A jury convicted Abdiyel Yisrael of armed robbery,[1] possession of a weapon during the commission of a crime,[2] and possession of marijuana.[3] Yisrael appeals, alleging that the evidence was insufficient to support the jury's verdict and that the trial court erred in charging the jury regarding eyewitness identification. We discern no reversible error and affirm.
On appeal from a criminal conviction, we view the evidence in the light most favorable to the verdict, and the defendant no longer enjoys the presumption of innocence.[4] So viewed, the record shows that on July 19, 2004, an African-American man wearing a gray hooded sweatshirt and wielding a pistol robbed the Dairy Queen in Statesboro. The man appeared to be wearing a blond wig and was carrying a black purse or bag. He pointed his pistol at a Dairy Queen employee, demanded and received money from her, and fled across the street in the direction of the Summit Apartments.
Just prior to the robbery, two residents of the Summit Apartments were about to enter the apartment elevator when they noticed an African-American man on the elevator wearing a gray hooded sweatshirt and blond wig and carrying a black purse. The women were initially startled, but the man laughed and said, "Y'all know me. . . . I'm Pam's friend." The women realized that they knew the man as "Yisrael" and that he was a friend of Pamela Raymond, who often stayed at the Apartments with her aunt. Shortly after the women got off the elevator, one of them was looking out of the window when she saw Yisrael running toward the apartments from the direction of the Dairy Queen.
On July 21, 2004, police officers received a call from Raymond's aunt, who invited them *851 to her apartment. At that time, she gave the police a blond wig and black purse that belonged to her, and they began a search for Yisrael and Raymond. Police officers subsequently arrested Yisrael and Raymond at a hotel in Statesboro. After Yisrael was arrested, a small bag of marijuana was seized from his pants' pocket.

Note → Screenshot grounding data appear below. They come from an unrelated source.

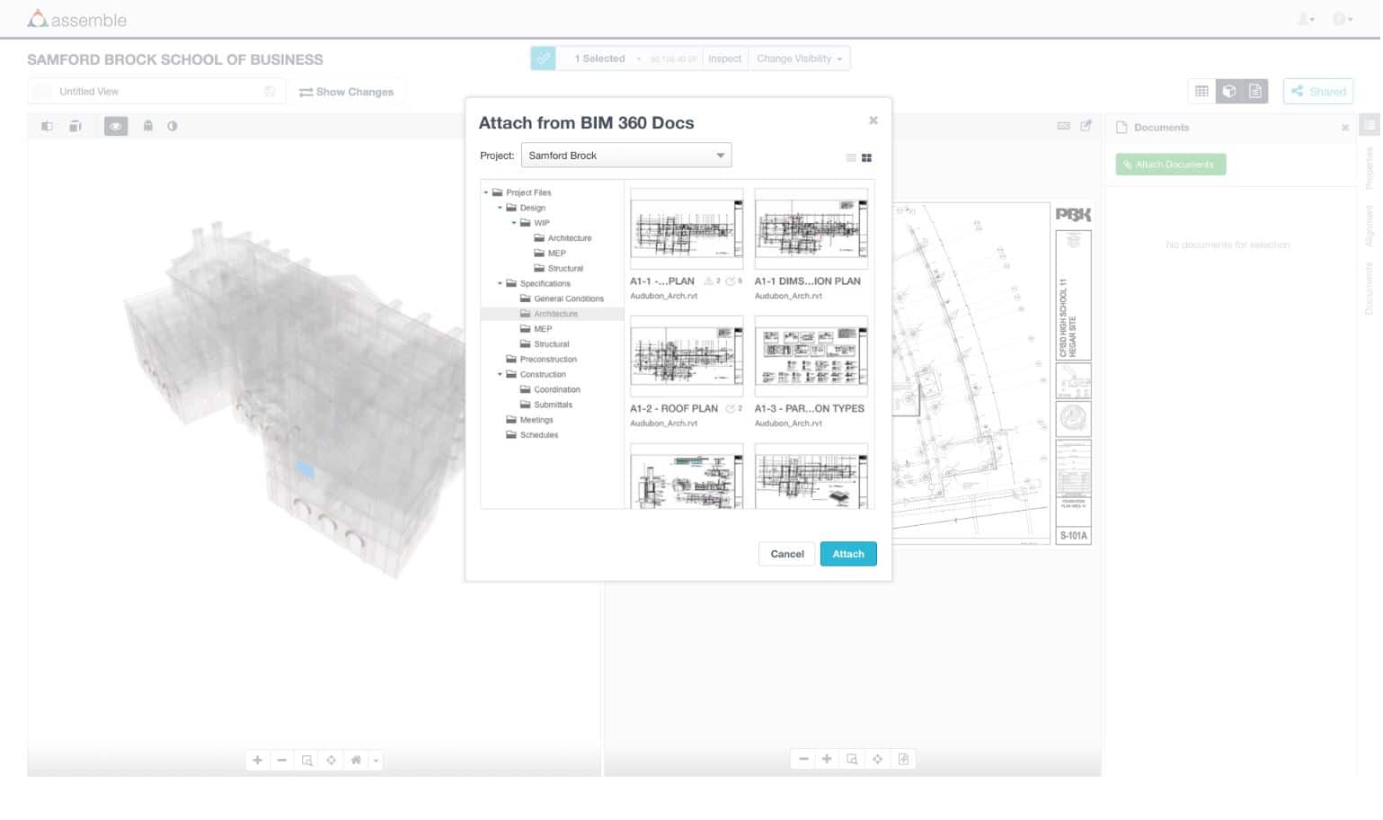Image resolution: width=1383 pixels, height=820 pixels.
Task: Switch dialog to list view layout
Action: pyautogui.click(x=850, y=157)
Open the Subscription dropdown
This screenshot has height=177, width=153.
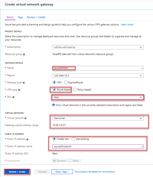point(98,47)
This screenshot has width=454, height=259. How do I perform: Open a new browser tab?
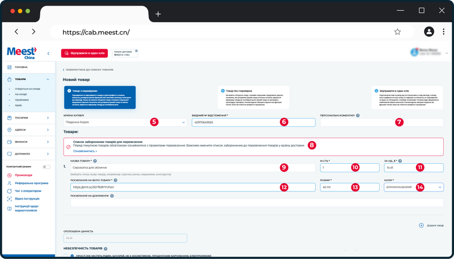point(158,14)
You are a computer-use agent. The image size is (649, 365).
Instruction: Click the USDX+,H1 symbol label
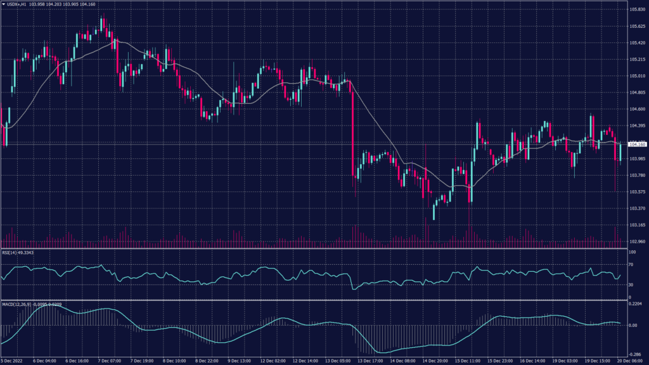tap(18, 4)

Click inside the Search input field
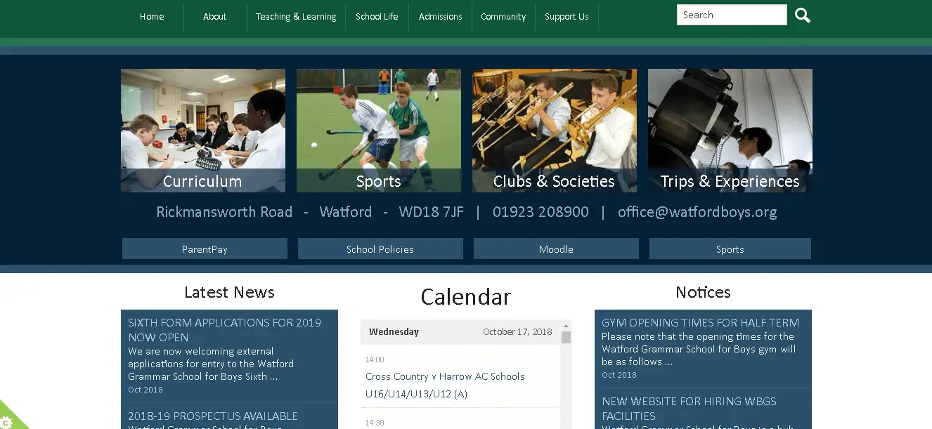(731, 14)
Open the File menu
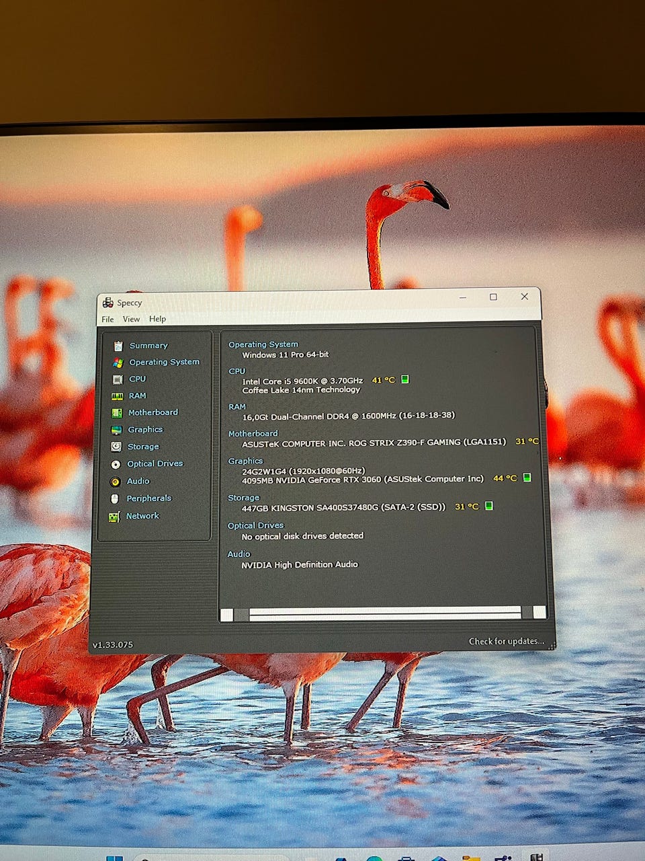 (x=108, y=320)
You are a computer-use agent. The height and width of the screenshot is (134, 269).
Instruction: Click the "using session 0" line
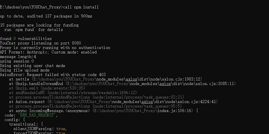(x=17, y=61)
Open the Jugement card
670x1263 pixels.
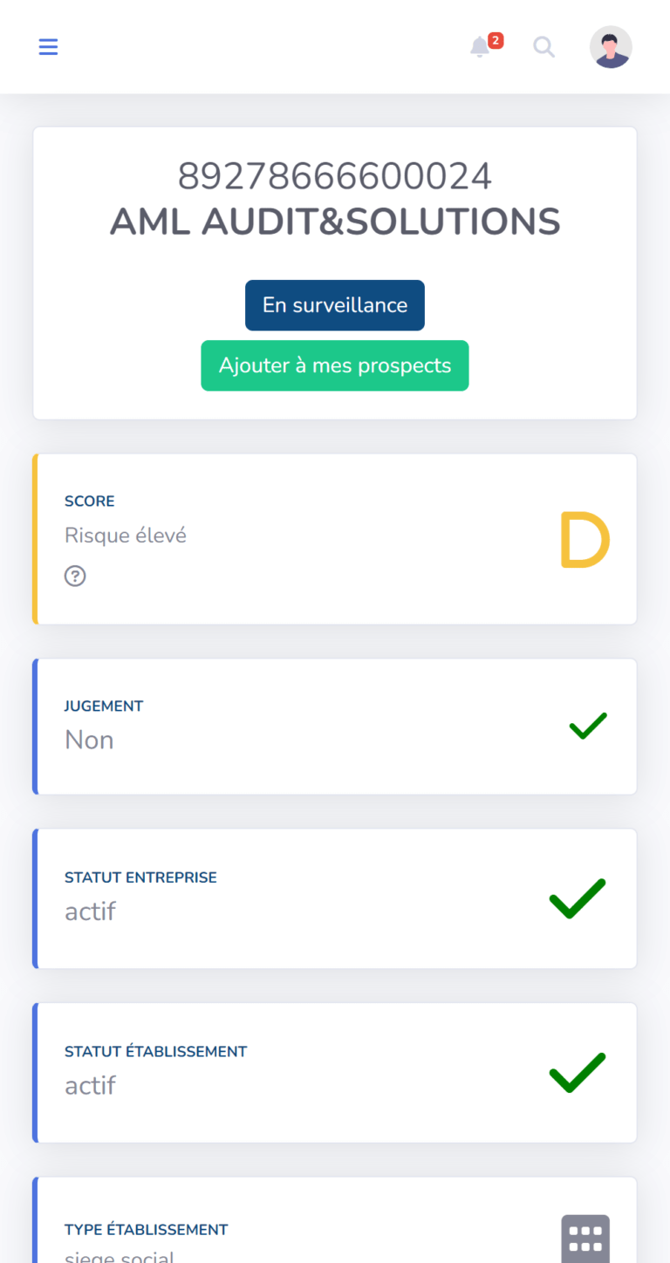tap(335, 727)
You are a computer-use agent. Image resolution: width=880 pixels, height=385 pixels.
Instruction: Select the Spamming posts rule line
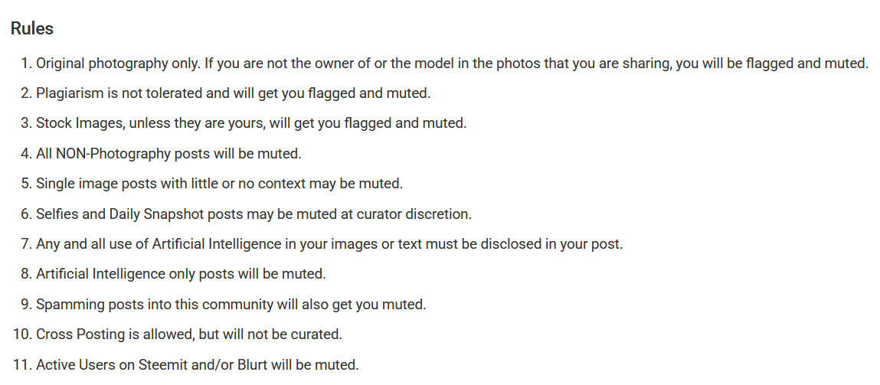[x=231, y=305]
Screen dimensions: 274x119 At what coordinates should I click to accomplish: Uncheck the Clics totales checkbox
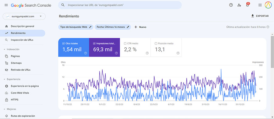63,43
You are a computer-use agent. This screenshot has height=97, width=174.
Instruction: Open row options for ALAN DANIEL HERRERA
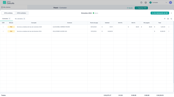point(169,27)
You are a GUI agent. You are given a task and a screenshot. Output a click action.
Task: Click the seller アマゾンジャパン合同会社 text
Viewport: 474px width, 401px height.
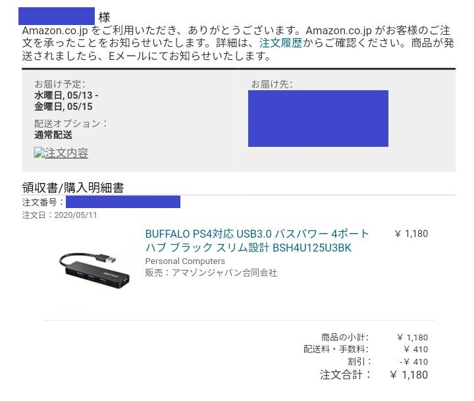(211, 273)
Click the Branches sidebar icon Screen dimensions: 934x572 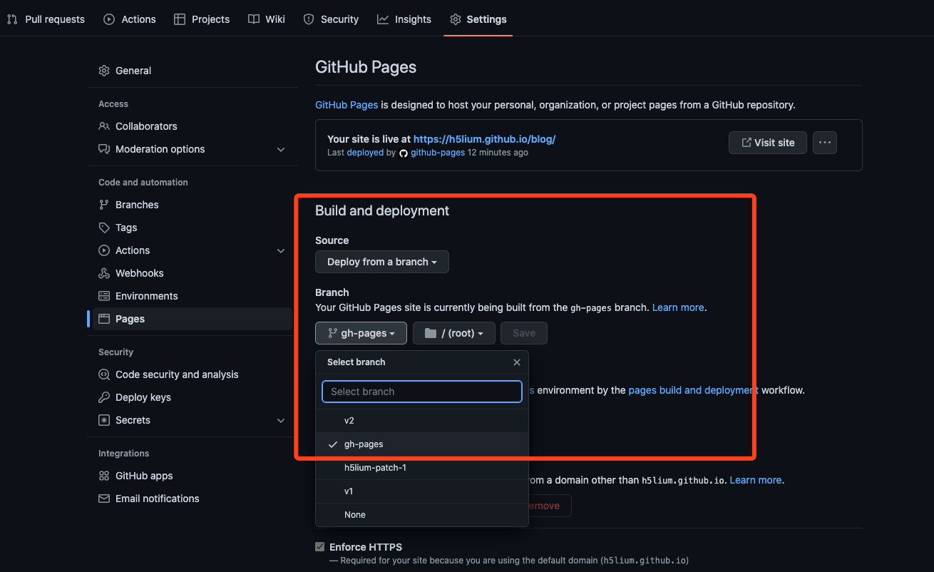(x=104, y=205)
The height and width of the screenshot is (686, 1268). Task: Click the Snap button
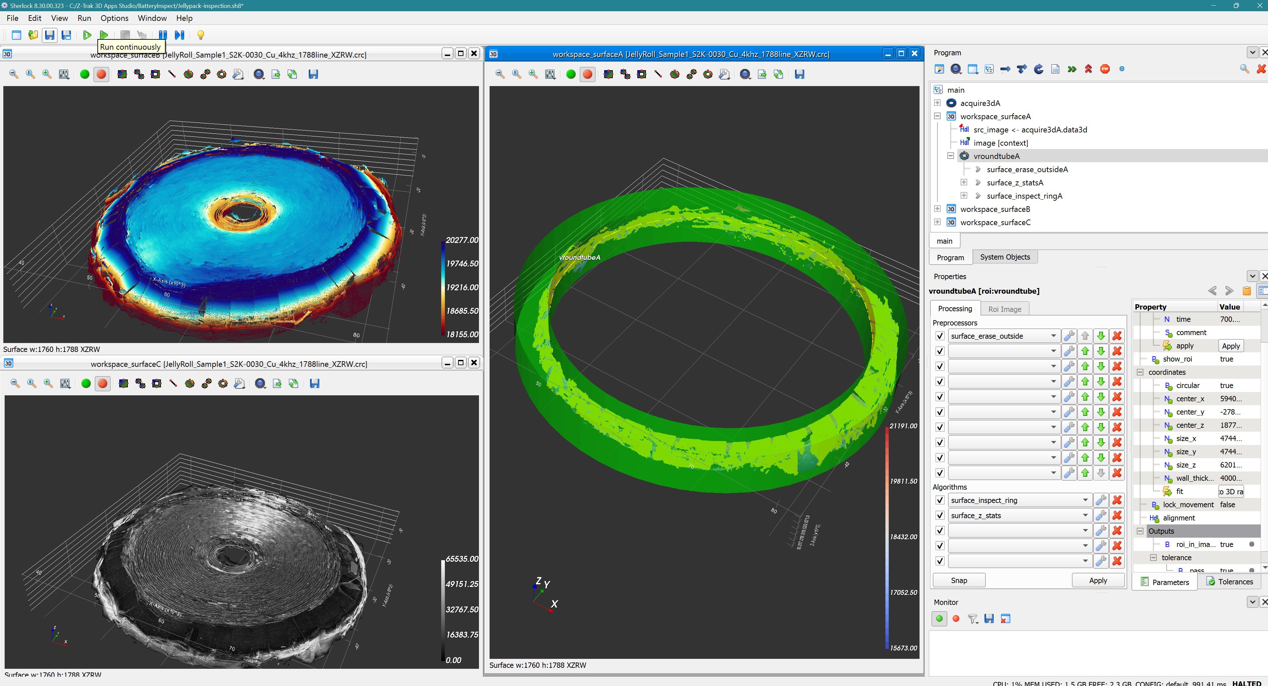959,580
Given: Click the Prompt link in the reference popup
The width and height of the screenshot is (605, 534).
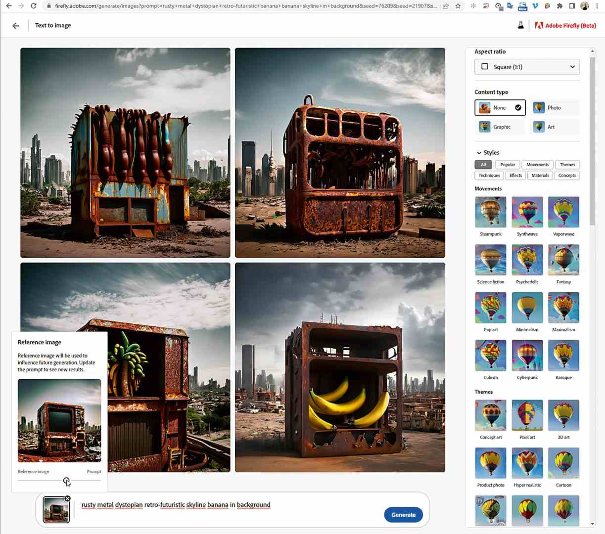Looking at the screenshot, I should tap(94, 471).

1. Yisrael alleges that the evidence presented by the state was insufficient as a matter of law to support his convictions because "no witness to the actual robbery was ever able to identify [him] as the perpetrator." We disagree.
Yisrael identified himself to the two women at the Summit Apartments just prior to the robbery, and one of them saw Yisrael running from the Dairy Queen back to the apartments shortly thereafter. In addition, the women at the apartments and the robbery victim all testified that the man they saw wore a hooded gray sweatshirt (despite it being the middle of summer in Statesboro) and had a blond wig and black purse. The women and the robbery victim also identified the wig and purse obtained by police as those belonging to the man they described. Such evidence was more than ample to identify Yisrael as the perpetrator.[5]
2. Yisrael also claims that the trial court erred in charging the jury regarding eyewitness identification. However, the portion of the eyewitness identification charge given by the trial court, which Yisrael now challenges, was identical to the charge he requested. "The act of requesting an instruction in the trial court constitutes a specific waiver of the right to enumerate it as error on appeal."[6] Because Yisrael induced any error related to the trial court's charge on eyewitness identification, this enumeration furnishes no ground for reversal.
Judgment affirmed.
BARNES, C.J., and PHIPPS, J., concur.
NOTES
[1]  OCGA § 16-8-41.
[2]  OCGA § 16-11-106.
[3]  OCGA § 16-13-30.
[4]  Melendez v. State, 291 Ga.App. 402, 662 S.E.2d 183 (2008).
[5]  See Junior v. State, 282 Ga. 689(1), 653 S.E.2d 481 (2007).
[6]  (Citation omitted.) DeLoach v. State, 272 Ga. 890, 892(2), 536 S.E.2d 153 (2000).